Given instruction:
Copy out, word for word, the lines from the one containing "Enable the 引用在线谷歌地球资源 checkbox" to the end, both ends included.

Supplied records:
# # #
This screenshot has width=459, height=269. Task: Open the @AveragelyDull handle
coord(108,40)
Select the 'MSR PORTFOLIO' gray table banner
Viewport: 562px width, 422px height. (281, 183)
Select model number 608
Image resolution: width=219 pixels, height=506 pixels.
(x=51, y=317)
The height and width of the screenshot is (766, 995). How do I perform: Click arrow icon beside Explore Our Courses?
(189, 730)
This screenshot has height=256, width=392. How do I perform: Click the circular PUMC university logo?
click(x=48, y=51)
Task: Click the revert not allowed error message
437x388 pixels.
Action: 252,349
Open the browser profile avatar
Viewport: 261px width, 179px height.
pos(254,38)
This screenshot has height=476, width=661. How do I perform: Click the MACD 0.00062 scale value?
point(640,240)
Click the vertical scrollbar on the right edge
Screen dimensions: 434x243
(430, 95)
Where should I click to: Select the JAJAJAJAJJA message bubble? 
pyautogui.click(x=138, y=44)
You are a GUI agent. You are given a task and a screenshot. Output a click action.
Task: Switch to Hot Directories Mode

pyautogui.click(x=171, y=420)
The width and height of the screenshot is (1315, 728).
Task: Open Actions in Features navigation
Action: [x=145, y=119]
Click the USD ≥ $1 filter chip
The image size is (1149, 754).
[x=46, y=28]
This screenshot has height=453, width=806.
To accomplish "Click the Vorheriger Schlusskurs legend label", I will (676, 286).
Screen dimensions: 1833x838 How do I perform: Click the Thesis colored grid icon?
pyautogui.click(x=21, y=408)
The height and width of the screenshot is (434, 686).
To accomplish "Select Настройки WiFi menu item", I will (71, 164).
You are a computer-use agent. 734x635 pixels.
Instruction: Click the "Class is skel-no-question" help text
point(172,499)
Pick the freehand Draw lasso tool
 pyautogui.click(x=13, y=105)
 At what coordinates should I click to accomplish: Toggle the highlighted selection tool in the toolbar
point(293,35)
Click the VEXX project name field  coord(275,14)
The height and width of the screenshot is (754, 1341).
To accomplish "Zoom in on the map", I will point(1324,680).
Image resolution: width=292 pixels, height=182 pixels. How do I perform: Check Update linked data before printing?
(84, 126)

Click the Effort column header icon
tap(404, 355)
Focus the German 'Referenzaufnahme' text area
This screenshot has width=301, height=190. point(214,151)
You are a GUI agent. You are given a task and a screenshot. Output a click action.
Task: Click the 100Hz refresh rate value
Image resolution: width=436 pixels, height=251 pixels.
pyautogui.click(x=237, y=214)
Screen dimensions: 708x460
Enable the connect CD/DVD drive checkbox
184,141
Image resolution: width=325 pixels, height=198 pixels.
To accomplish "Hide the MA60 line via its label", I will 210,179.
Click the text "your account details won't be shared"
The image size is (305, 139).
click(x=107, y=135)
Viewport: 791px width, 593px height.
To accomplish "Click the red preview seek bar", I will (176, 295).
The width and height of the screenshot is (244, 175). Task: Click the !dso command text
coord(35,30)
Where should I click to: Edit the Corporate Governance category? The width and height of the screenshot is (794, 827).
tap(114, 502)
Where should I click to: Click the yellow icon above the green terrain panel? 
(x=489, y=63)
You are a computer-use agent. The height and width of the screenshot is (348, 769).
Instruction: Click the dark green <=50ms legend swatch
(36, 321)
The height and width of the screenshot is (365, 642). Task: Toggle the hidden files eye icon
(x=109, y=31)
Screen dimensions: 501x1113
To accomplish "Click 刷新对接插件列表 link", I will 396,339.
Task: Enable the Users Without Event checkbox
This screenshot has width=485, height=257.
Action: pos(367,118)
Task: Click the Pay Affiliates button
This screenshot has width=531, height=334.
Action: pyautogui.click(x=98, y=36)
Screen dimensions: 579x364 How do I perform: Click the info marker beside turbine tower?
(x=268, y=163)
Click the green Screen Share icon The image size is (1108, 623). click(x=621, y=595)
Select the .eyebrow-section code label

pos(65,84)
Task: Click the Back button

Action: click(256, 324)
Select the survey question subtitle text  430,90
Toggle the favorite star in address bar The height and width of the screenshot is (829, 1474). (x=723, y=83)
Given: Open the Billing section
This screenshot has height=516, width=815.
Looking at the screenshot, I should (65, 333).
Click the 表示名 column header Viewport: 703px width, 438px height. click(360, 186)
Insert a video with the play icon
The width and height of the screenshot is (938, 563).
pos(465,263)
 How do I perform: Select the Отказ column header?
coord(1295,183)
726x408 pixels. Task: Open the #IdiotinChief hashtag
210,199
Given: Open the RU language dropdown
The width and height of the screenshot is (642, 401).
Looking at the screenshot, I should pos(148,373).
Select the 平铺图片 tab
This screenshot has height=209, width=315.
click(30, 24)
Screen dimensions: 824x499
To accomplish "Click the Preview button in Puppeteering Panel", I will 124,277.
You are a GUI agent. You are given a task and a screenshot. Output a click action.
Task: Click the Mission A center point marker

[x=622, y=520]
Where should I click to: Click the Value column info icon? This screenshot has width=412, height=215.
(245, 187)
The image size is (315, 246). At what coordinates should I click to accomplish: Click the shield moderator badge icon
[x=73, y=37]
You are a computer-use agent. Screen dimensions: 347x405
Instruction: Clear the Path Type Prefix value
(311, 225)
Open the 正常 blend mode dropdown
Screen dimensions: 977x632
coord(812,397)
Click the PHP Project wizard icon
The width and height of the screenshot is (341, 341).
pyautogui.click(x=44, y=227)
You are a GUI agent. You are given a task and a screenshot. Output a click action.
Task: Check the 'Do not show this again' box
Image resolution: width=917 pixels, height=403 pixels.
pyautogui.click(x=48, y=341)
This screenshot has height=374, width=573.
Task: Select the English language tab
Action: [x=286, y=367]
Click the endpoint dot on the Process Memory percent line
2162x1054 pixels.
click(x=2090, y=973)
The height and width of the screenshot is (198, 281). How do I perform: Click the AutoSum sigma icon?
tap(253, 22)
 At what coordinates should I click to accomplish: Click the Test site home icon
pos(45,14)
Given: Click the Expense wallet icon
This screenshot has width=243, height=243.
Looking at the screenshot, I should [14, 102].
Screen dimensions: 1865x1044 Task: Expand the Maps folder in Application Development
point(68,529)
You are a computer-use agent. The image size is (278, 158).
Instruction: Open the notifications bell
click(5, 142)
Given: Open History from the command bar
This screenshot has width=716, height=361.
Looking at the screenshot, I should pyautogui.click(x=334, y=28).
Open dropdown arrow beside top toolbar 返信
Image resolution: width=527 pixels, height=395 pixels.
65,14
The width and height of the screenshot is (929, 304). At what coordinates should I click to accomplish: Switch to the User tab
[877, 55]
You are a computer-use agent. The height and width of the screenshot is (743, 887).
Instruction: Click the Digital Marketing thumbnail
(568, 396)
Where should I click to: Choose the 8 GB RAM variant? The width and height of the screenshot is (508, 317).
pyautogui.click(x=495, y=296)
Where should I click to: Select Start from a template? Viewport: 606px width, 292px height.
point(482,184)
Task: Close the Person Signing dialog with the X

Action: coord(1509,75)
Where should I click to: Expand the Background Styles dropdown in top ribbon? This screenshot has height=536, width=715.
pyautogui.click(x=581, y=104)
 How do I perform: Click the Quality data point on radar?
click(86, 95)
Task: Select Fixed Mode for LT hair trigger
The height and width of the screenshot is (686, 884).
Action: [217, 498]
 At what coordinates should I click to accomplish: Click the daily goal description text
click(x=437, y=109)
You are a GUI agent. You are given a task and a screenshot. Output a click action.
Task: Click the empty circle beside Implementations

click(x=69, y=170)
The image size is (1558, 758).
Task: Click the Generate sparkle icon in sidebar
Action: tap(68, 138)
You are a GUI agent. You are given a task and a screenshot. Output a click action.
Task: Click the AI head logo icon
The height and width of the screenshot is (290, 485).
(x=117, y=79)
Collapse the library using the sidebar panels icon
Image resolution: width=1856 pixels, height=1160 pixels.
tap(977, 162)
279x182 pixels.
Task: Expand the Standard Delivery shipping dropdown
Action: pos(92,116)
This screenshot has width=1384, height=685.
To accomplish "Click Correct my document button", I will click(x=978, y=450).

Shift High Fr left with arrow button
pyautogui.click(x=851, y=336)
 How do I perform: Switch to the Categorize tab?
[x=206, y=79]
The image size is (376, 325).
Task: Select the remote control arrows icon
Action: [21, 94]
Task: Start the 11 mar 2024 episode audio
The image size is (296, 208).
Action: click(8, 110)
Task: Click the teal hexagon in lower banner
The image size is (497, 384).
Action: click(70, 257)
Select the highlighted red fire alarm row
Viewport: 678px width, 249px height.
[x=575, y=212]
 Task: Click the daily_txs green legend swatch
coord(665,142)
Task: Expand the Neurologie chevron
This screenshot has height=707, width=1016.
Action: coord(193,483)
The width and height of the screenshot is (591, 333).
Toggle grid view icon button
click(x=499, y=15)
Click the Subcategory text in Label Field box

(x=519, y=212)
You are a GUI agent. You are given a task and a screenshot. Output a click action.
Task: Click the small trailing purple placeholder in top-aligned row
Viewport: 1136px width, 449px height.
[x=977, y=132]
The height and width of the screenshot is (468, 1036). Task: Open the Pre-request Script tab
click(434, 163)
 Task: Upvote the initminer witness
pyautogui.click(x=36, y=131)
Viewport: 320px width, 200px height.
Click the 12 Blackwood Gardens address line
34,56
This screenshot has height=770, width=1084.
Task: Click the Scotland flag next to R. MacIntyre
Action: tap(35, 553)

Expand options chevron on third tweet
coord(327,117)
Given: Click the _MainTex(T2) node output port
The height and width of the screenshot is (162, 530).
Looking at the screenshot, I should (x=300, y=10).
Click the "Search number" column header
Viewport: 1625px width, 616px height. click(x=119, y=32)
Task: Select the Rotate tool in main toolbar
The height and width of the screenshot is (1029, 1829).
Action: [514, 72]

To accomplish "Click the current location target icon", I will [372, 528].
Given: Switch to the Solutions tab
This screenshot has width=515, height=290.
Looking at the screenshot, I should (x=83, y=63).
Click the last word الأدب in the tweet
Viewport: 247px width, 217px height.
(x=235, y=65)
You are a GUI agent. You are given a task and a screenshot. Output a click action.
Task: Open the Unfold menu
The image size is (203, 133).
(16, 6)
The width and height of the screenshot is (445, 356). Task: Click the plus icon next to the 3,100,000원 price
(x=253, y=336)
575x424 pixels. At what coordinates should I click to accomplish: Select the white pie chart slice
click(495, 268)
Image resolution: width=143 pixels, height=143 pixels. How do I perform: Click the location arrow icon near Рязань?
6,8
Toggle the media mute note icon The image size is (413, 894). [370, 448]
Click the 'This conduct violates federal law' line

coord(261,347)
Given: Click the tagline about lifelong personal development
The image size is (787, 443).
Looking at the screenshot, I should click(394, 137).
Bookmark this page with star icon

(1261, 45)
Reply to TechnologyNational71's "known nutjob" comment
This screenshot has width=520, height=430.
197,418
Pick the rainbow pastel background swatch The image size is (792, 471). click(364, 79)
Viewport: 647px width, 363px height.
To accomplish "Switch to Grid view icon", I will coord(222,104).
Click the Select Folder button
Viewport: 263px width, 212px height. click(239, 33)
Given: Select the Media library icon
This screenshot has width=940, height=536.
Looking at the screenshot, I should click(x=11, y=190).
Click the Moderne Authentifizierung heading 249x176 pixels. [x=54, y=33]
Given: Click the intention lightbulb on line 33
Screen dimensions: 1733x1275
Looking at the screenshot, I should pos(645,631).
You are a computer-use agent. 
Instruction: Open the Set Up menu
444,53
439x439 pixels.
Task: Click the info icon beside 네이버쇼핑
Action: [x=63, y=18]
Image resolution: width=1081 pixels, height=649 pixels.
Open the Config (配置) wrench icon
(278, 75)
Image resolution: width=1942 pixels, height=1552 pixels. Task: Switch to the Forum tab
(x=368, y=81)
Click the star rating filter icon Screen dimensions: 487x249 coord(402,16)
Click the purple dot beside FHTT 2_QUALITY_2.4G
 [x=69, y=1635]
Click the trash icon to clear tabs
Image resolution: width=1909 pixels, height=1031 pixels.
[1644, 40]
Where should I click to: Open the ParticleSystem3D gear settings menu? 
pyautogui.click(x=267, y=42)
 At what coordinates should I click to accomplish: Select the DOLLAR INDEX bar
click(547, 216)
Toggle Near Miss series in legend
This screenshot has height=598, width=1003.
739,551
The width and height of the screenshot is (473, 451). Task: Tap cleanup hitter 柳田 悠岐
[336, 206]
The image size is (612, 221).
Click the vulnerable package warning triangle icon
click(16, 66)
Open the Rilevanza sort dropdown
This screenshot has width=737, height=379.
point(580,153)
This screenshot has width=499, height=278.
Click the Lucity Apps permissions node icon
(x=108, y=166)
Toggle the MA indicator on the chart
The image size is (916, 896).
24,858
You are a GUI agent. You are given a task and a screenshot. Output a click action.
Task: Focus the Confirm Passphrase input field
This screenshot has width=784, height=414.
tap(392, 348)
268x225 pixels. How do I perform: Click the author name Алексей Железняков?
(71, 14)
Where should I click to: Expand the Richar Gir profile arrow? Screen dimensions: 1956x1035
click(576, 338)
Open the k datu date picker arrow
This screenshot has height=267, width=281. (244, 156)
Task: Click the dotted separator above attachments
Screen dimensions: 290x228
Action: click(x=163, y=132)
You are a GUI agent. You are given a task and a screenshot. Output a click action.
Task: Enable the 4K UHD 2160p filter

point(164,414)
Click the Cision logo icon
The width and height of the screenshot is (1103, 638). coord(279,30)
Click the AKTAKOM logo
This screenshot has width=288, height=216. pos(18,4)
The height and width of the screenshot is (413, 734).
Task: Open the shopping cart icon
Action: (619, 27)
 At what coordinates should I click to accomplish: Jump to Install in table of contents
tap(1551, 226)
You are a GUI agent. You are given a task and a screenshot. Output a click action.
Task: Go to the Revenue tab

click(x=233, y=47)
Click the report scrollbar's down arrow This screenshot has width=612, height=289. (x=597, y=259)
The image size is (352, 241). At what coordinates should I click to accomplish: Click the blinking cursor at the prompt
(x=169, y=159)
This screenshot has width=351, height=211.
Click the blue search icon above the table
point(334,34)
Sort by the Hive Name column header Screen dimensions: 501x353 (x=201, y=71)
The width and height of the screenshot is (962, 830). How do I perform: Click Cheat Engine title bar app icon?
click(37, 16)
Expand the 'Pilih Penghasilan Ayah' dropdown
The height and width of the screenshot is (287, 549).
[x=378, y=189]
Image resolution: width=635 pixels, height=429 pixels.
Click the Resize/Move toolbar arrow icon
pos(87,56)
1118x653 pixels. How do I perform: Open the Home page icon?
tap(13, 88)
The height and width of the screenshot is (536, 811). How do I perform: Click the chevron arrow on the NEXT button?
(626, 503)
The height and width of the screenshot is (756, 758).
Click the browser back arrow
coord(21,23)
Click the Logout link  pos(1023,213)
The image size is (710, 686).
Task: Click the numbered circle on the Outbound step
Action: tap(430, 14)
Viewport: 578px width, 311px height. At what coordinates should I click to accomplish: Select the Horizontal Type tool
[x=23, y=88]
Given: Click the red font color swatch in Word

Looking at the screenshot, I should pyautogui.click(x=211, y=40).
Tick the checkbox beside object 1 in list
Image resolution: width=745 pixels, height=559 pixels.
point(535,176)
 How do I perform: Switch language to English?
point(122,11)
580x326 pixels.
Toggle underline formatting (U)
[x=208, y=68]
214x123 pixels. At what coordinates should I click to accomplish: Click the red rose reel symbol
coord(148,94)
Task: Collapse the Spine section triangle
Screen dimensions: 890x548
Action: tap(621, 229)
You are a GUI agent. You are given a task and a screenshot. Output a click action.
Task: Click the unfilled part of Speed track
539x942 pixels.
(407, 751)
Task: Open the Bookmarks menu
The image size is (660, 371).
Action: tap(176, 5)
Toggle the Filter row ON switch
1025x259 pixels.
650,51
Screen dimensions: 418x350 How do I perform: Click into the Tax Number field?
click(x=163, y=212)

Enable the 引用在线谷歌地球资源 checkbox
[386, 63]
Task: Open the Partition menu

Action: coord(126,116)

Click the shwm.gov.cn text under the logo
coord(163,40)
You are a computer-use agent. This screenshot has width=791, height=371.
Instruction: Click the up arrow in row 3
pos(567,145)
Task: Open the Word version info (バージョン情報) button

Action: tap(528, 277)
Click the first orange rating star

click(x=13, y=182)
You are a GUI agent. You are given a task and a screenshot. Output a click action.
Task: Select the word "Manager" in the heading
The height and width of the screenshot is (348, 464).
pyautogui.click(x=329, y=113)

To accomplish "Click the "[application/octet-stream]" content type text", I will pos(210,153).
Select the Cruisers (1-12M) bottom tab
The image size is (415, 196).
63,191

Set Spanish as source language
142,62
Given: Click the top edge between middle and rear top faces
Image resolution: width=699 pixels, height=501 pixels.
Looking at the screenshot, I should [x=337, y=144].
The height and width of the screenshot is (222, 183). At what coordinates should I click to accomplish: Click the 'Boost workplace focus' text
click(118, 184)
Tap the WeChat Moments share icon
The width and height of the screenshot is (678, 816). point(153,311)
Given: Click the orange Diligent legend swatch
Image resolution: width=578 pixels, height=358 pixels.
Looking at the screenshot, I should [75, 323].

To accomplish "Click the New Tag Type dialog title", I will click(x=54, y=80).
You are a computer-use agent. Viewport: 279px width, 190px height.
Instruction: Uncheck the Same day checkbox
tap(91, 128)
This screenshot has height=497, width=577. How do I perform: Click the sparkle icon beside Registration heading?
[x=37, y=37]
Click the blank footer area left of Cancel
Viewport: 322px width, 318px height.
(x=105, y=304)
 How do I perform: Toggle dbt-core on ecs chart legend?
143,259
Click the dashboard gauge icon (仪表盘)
# # #
The solution:
Enable the 引用在线谷歌地球资源 checkbox
[386, 63]
Task: Open the Partition menu

Action: coord(126,116)

Click the shwm.gov.cn text under the logo
coord(163,40)
You are a computer-use agent. This screenshot has width=791, height=371.
Instruction: Click the up arrow in row 3
pos(567,145)
Task: Open the Word version info (バージョン情報) button

Action: tap(528, 277)
Click the first orange rating star

click(x=13, y=182)
You are a GUI agent. You are given a task and a screenshot. Output a click action.
Task: Select the word "Manager" in the heading
The height and width of the screenshot is (348, 464).
pyautogui.click(x=329, y=113)

To accomplish "Click the "[application/octet-stream]" content type text", I will pos(210,153).
Select the Cruisers (1-12M) bottom tab
The image size is (415, 196).
63,191

Set Spanish as source language
142,62
Given: Click the top edge between middle and rear top faces
Image resolution: width=699 pixels, height=501 pixels.
Looking at the screenshot, I should [x=337, y=144].
The height and width of the screenshot is (222, 183). At what coordinates should I click to accomplish: Click the 'Boost workplace focus' text
click(118, 184)
Tap the WeChat Moments share icon
The width and height of the screenshot is (678, 816). point(153,311)
Given: Click the orange Diligent legend swatch
Image resolution: width=578 pixels, height=358 pixels.
Looking at the screenshot, I should [75, 323].

To accomplish "Click the New Tag Type dialog title", I will click(x=54, y=80).
You are a computer-use agent. Viewport: 279px width, 190px height.
Instruction: Uncheck the Same day checkbox
tap(91, 128)
This screenshot has height=497, width=577. How do I perform: Click the sparkle icon beside Registration heading?
[x=37, y=37]
Click the blank footer area left of Cancel
Viewport: 322px width, 318px height.
(x=105, y=304)
 How do I perform: Toggle dbt-core on ecs chart legend?
143,259
Click the dashboard gauge icon (仪表盘)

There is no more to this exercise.